Here, CCR generalizes that idea to arbitrary demographies and sampling schemes via a simple thought experiment: we imagine each population is colored either red or blue, and we tag lineages accordingly. We then track the joint process of red and blue lineages across multiple demes and define the curve as the instantaneous hazard of the first red-blue coalescence event. This reduces to the Schiffels-Durbin CCR in the two-sample, two-population setting, while supporting more complex graphs, time-varying sizes, and migration histories.
Usage¶
import jax.numpy as jnp
import stdpopsim
from demestats.ccr import CCRCurve, CCRMeanFieldCurve
demo = stdpopsim.IsolationWithMigration(
NA=5000, N1=4000, N2=1000, T=1000, M12=1e-4, M21=2e-4
).model.to_demes()
t = jnp.linspace(0.0, 2000.0, 200)
num_samples = {"pop1": (1, 0), "pop2": (0, 1)}
exact = CCRCurve(demo, k=2)(t=t, num_samples=num_samples, params={})

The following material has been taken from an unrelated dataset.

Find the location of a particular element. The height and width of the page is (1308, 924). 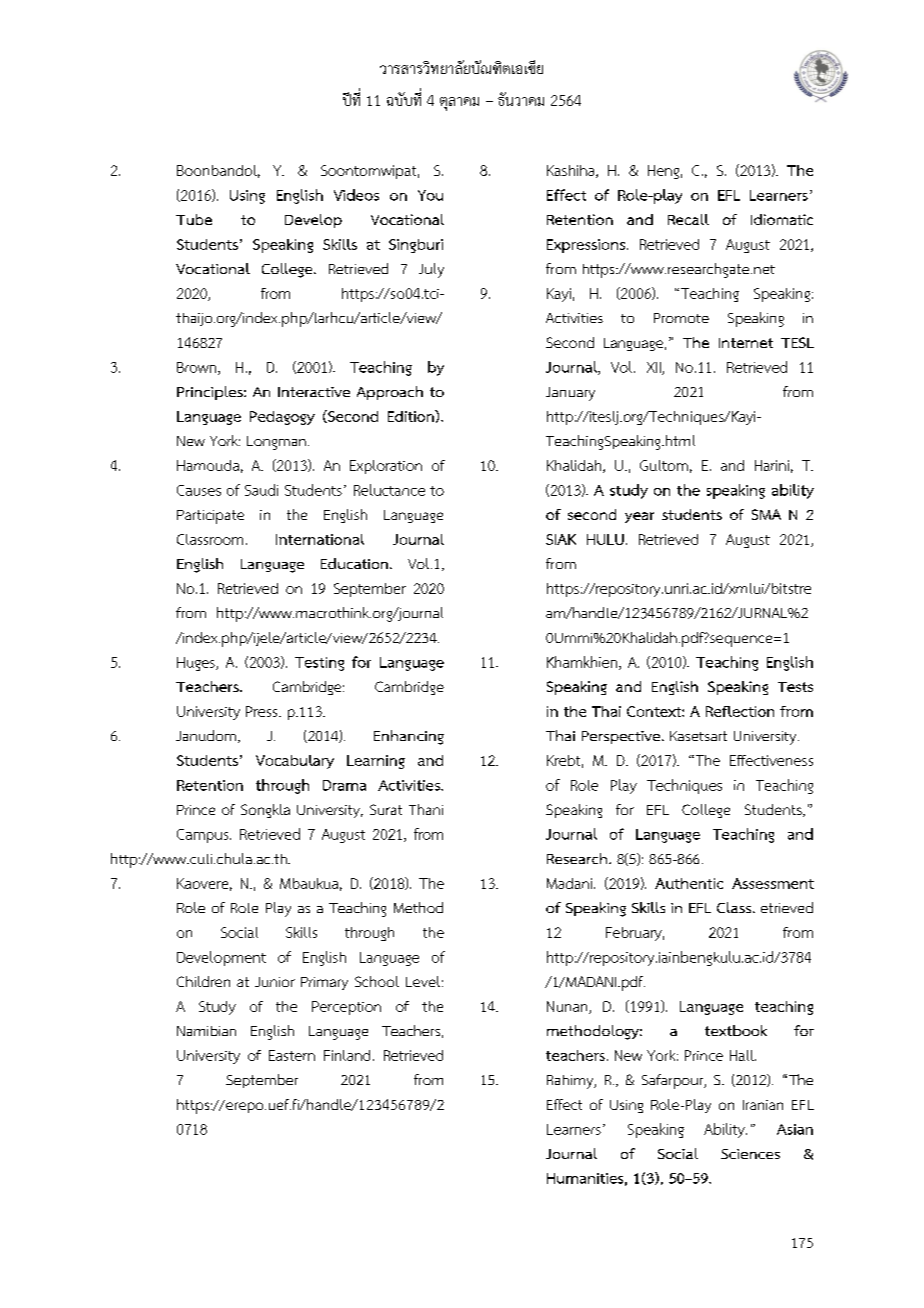

You is located at coordinates (430, 195).
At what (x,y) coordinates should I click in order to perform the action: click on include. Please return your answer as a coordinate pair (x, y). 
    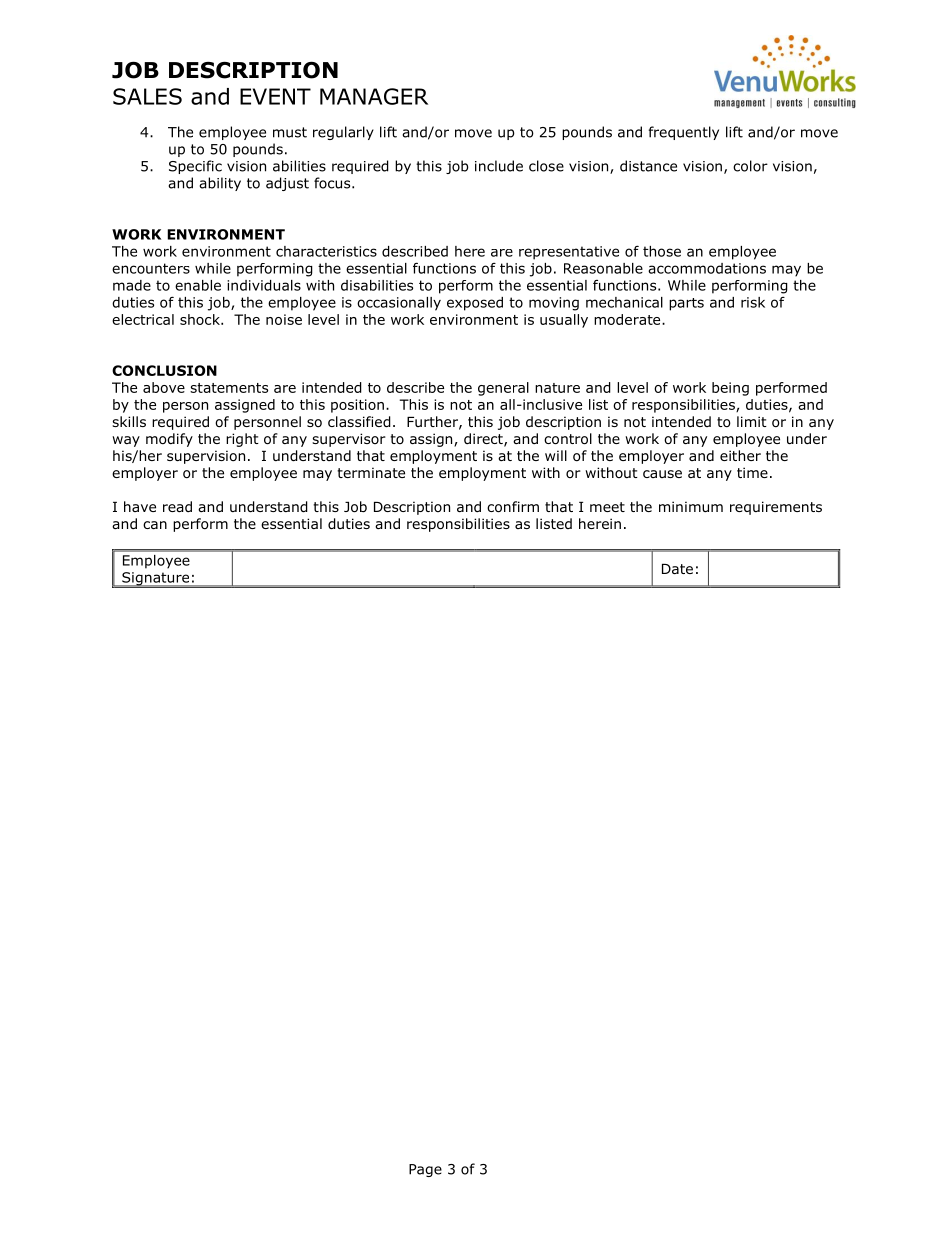
    Looking at the image, I should click on (499, 166).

mf = CCRMeanFieldCurve(demo, k=2)(t=t, num_samples=num_samples, params={})
CCR: Exact vs mean-field¶
Exact CCR (CCRCurve) tracks the full colored lineage-count CTMC. The state
space grows as (k+1)^(2d) for k total samples and d demes, which becomes
intractable quickly. The implementation guards against this with
DEMESTATS_CCR_MAX_STATES and will error if the state space is too large.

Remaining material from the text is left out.